• _DOCUMENT TEXT_

|---|

W.Gifford-Jones, MD discusses a subject many men try to avoid and shouldn’t – testicular cancer. How many men are performing self-assessments? Not enough. And if you find something that shouldn’t be there early enough, often testicular cancer is quite treatable. There are groups out there trying to raise awareness such as Movember. Now, the good Doctor adds his voice of wisdom:
How many women will have their breasts examined this year? I don’t know the exact figure but it will be in the millions. But how many men will have their testicles examined during 2016? Again, I don’t know the exact number but it will be miniscule compared to that of the fairer sex. Is this sexual discrimination? If so, we need a class action lawsuit to protect men’s rights or, more to the point, our testicles. But more important, an increase in TSE (testicular self examination) would increase the survival rate of this malignancy.
We don’t know what triggers testicular cancer. But males at greatest risk are those between the ages of 15 and 35. There’s increased risk if the testicle has failed to descend into the scrotum or one testicle is significantly smaller than the other, or if there’s a family history of this disease. Testicular cancer is rarely seen in black men.
A myth exists that being kicked in the groin during sports triggers this malignancy. But there is no evidence of this. Rather, the resulting soreness causes men to examine the scrotal area and they then discover the cancer.

|---|

• _RAW DATA_
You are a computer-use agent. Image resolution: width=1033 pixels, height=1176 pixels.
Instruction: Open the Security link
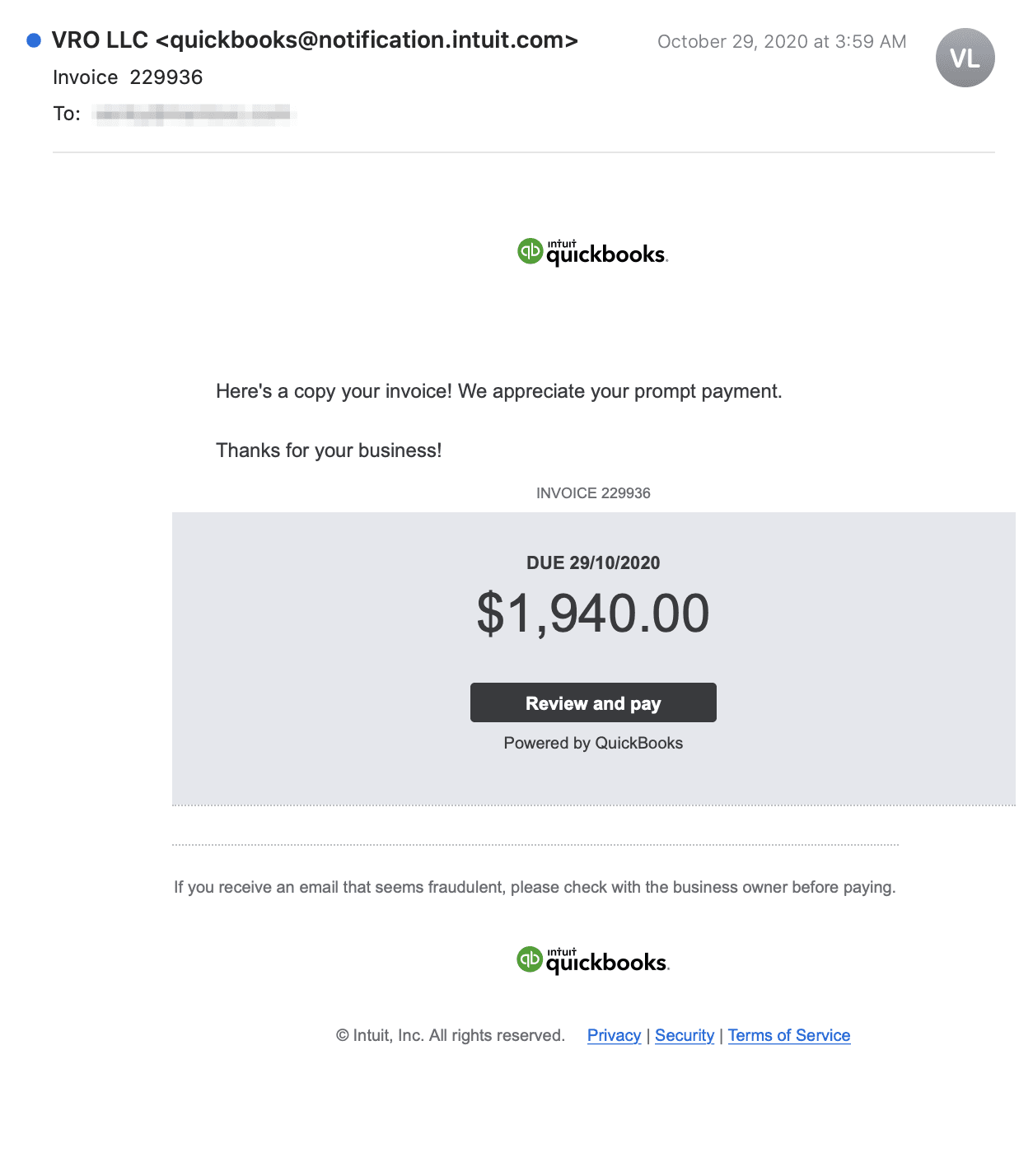click(685, 1035)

|---|

• _PROBLEMS TO WORK ON_
(1) In the testicular cancer article, which age range is named as carrying the greatest risk for males?
(2) Extend the testicular cancer article, picking up right after its final sentence.

• _RESULTS FOR THE EXERCISE_
(1) Between the ages of 15 and 35.

(2)
Like cancer of the breast, early testicular malignancy shows no symptoms. This may be the case even when cancer has totally replaced the testicle. But as the malignancy develops, men may complain of the sensation of weight or pulling in the scrotal area. Pain may also occur when the cancer bleeds into the scrotal area or there’s blockage of blood to the testicle.
The most common type of testicular cancer is called a seminoma. This malignancy accounts for about 50 percent of cases, spreads slowly and is easy to cure by surgery if diagnosed early. Slow growing seminomas also respond well to radiation if they have metastasized to lymph nodes.
Testicular cancer is almost always confined to one testicle. And there’s less than a five percent chance a new tumour will develop in the other testicle.
Today tens of millions of dollars are spent trying to persuade women to examine their breasts regularly and have annual mammograms. A pittance is spent trying to alert males to testicular cancer.
I don’t see this changing. So men are on their own and must examine their testicles just as women examine their breasts. Luckily, lumps in the testicles are easier to detect than those in breasts.
So how does a normal testicle feel? It should be as smooth and firm as a hard-boiled egg without its shell. Besides, almost all of the testicle can be gently examined through the thin scrotal skin.
Like women, the prime time for men to examine testicles is while taking a warm shower. By gently picking up each testicle between the thumb and fingers the surface can be explored for lumps.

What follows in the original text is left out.